● Brief: Reproduce the records word for word, from their first line through the line containing "coord(370,55)", inclusive.

---------- Data for this exercise

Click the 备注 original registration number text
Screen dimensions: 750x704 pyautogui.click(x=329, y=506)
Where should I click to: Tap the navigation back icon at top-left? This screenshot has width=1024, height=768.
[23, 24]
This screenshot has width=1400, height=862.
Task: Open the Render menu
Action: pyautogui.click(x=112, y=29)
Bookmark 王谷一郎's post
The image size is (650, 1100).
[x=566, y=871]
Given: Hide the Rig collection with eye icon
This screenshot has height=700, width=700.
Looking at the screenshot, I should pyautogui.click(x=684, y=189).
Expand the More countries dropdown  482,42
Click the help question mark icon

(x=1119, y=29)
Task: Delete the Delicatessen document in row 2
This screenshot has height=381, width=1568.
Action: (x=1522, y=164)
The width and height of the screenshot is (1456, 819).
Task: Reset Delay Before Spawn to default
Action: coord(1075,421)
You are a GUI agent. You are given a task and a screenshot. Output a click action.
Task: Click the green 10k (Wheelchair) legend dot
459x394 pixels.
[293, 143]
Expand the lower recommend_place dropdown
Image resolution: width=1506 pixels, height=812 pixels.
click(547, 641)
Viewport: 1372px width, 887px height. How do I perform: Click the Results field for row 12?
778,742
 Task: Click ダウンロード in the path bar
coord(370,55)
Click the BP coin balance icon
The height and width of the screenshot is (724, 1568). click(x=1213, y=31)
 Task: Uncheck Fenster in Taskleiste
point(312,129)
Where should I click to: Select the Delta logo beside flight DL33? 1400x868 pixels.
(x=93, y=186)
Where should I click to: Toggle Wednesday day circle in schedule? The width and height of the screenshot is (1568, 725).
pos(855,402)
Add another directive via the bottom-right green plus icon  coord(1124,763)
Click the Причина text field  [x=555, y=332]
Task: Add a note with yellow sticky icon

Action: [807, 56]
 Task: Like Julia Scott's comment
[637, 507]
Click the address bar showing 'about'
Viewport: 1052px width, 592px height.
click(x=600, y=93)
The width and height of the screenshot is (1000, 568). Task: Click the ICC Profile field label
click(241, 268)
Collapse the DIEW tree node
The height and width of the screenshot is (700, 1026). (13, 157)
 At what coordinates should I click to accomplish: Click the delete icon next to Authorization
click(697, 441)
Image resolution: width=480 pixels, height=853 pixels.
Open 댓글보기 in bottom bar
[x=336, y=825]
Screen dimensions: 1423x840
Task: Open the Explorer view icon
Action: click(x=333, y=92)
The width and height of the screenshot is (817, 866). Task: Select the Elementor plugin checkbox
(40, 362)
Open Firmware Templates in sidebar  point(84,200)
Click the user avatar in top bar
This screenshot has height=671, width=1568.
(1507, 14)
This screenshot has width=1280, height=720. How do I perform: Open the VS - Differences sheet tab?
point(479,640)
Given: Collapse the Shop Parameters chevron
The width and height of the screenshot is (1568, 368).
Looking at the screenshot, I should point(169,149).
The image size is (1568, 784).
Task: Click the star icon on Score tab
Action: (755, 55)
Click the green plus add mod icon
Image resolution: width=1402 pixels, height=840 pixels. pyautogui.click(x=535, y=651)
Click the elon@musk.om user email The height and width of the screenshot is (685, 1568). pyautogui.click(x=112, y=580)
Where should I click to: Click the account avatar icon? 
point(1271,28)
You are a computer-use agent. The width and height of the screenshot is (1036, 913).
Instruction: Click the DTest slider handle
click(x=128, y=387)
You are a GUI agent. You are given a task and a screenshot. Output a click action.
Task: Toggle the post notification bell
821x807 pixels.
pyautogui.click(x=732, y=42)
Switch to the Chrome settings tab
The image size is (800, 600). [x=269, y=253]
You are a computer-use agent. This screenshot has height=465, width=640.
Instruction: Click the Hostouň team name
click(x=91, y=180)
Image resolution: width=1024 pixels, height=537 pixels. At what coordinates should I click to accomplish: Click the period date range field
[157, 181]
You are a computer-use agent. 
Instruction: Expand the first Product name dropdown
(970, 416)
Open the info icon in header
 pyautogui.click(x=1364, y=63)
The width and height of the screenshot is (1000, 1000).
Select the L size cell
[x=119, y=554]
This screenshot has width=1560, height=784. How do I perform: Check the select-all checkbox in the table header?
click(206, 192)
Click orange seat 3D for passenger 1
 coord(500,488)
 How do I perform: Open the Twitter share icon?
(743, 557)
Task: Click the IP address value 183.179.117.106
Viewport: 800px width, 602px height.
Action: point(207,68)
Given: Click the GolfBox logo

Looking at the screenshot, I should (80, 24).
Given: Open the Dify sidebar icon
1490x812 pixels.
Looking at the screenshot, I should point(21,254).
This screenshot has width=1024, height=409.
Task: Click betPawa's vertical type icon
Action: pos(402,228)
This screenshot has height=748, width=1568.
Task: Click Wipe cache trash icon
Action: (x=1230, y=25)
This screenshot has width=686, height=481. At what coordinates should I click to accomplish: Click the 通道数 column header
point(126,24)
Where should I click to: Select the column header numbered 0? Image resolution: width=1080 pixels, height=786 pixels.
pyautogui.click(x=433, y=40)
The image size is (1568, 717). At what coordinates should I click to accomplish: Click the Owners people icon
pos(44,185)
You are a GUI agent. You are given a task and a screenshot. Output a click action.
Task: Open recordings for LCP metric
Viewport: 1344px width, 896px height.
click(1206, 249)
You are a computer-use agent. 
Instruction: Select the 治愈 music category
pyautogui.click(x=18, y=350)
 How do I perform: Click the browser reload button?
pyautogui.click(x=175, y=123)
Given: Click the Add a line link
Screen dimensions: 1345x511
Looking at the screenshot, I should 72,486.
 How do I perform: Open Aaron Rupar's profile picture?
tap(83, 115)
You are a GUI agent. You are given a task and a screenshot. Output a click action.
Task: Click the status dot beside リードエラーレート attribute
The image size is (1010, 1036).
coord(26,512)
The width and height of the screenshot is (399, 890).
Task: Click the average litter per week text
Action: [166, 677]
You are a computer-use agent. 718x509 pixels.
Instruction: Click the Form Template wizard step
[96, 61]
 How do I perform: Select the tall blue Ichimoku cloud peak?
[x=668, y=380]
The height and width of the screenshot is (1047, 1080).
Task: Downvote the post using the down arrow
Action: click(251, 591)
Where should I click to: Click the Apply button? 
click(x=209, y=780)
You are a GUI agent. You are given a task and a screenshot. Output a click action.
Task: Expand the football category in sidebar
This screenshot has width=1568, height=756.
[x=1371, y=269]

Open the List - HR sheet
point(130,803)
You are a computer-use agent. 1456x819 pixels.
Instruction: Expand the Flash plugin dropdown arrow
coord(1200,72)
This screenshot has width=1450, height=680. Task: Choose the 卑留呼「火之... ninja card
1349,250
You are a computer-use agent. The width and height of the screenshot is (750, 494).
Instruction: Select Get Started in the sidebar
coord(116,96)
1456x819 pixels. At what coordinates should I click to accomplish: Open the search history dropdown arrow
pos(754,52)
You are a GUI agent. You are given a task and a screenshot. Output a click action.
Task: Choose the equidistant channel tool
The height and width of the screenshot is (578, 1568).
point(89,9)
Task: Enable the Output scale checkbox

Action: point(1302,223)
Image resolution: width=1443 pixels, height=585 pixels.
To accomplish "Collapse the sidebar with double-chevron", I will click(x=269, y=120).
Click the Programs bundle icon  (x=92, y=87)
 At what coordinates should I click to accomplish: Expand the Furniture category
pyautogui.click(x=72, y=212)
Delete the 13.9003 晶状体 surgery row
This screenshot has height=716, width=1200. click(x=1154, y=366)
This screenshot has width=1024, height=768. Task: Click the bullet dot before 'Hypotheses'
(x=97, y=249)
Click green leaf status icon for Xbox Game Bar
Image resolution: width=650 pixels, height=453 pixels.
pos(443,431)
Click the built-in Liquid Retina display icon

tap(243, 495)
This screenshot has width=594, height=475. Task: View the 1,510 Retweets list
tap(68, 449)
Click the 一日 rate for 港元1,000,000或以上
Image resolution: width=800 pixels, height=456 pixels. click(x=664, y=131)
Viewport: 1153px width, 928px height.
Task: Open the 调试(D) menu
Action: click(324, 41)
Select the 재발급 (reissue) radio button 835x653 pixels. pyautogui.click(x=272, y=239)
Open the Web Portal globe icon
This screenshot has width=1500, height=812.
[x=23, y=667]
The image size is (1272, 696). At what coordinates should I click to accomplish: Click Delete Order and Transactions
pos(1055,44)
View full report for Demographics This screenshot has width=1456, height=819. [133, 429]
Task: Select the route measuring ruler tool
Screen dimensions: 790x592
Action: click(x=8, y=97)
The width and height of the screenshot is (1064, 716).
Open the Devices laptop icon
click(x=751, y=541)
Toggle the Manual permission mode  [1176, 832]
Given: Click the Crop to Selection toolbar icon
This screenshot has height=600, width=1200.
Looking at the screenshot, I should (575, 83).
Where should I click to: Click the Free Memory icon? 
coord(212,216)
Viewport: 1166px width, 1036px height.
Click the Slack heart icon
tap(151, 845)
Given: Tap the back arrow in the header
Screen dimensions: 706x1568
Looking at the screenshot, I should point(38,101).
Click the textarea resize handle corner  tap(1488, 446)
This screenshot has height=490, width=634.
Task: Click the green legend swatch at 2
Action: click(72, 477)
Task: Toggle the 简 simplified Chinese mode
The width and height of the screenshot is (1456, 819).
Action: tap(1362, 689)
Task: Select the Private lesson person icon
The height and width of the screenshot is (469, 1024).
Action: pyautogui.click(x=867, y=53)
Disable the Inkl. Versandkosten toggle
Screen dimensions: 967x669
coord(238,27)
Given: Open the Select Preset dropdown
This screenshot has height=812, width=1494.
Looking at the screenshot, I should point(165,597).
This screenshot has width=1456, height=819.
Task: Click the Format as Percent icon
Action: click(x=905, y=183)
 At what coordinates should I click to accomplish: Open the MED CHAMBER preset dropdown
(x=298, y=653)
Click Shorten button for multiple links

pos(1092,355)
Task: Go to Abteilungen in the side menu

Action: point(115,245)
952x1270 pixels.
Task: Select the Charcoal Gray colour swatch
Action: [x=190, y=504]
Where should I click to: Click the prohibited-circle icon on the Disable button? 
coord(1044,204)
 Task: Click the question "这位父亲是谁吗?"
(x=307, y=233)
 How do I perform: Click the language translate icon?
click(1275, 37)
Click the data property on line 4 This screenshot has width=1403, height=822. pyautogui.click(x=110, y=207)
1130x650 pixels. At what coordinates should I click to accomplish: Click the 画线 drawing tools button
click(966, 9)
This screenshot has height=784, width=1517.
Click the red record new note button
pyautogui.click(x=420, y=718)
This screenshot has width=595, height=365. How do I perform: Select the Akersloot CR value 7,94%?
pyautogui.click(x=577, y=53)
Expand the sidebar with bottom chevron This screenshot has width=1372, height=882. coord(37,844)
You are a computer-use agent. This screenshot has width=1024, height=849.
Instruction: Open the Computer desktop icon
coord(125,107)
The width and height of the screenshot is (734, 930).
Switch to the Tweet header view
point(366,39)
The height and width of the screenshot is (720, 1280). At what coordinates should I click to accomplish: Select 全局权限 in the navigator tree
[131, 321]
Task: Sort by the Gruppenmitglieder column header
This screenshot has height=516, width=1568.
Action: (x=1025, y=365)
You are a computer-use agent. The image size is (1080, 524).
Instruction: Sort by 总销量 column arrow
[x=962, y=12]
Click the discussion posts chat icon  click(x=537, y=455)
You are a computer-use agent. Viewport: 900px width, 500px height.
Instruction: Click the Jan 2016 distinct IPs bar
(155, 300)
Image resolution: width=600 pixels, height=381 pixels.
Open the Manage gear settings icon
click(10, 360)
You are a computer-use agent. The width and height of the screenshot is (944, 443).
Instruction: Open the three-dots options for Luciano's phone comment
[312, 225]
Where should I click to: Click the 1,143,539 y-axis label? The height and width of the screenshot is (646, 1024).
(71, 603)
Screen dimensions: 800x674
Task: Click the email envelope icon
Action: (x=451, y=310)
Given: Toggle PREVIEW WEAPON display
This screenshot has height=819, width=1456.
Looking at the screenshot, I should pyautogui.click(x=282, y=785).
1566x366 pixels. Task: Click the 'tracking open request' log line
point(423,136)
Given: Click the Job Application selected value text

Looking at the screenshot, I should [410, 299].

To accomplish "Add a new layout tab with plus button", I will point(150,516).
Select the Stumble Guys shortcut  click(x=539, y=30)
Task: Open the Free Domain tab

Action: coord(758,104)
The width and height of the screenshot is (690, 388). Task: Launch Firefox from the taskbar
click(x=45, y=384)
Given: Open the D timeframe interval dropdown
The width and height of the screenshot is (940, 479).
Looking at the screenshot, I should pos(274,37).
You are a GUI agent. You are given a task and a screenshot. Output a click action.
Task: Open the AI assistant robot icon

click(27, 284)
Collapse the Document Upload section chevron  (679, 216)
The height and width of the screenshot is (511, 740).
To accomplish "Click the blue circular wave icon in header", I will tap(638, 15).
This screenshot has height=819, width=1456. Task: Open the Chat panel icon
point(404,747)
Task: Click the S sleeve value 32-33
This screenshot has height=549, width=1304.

--------------------

● Answer below:
Click the 备注 original registration number text
Screen dimensions: 750x704 pyautogui.click(x=329, y=506)
Where should I click to: Tap the navigation back icon at top-left? This screenshot has width=1024, height=768.
[23, 24]
This screenshot has width=1400, height=862.
Task: Open the Render menu
Action: pyautogui.click(x=112, y=29)
Bookmark 王谷一郎's post
The image size is (650, 1100).
[x=566, y=871]
Given: Hide the Rig collection with eye icon
This screenshot has height=700, width=700.
Looking at the screenshot, I should pyautogui.click(x=684, y=189).
Expand the More countries dropdown  482,42
Click the help question mark icon

(x=1119, y=29)
Task: Delete the Delicatessen document in row 2
This screenshot has height=381, width=1568.
Action: (x=1522, y=164)
The width and height of the screenshot is (1456, 819).
Task: Reset Delay Before Spawn to default
Action: coord(1075,421)
You are a GUI agent. You are given a task and a screenshot. Output a click action.
Task: Click the green 10k (Wheelchair) legend dot
459x394 pixels.
[293, 143]
Expand the lower recommend_place dropdown
Image resolution: width=1506 pixels, height=812 pixels.
click(547, 641)
Viewport: 1372px width, 887px height. How do I perform: Click the Results field for row 12?
778,742
 Task: Click ダウンロード in the path bar
coord(370,55)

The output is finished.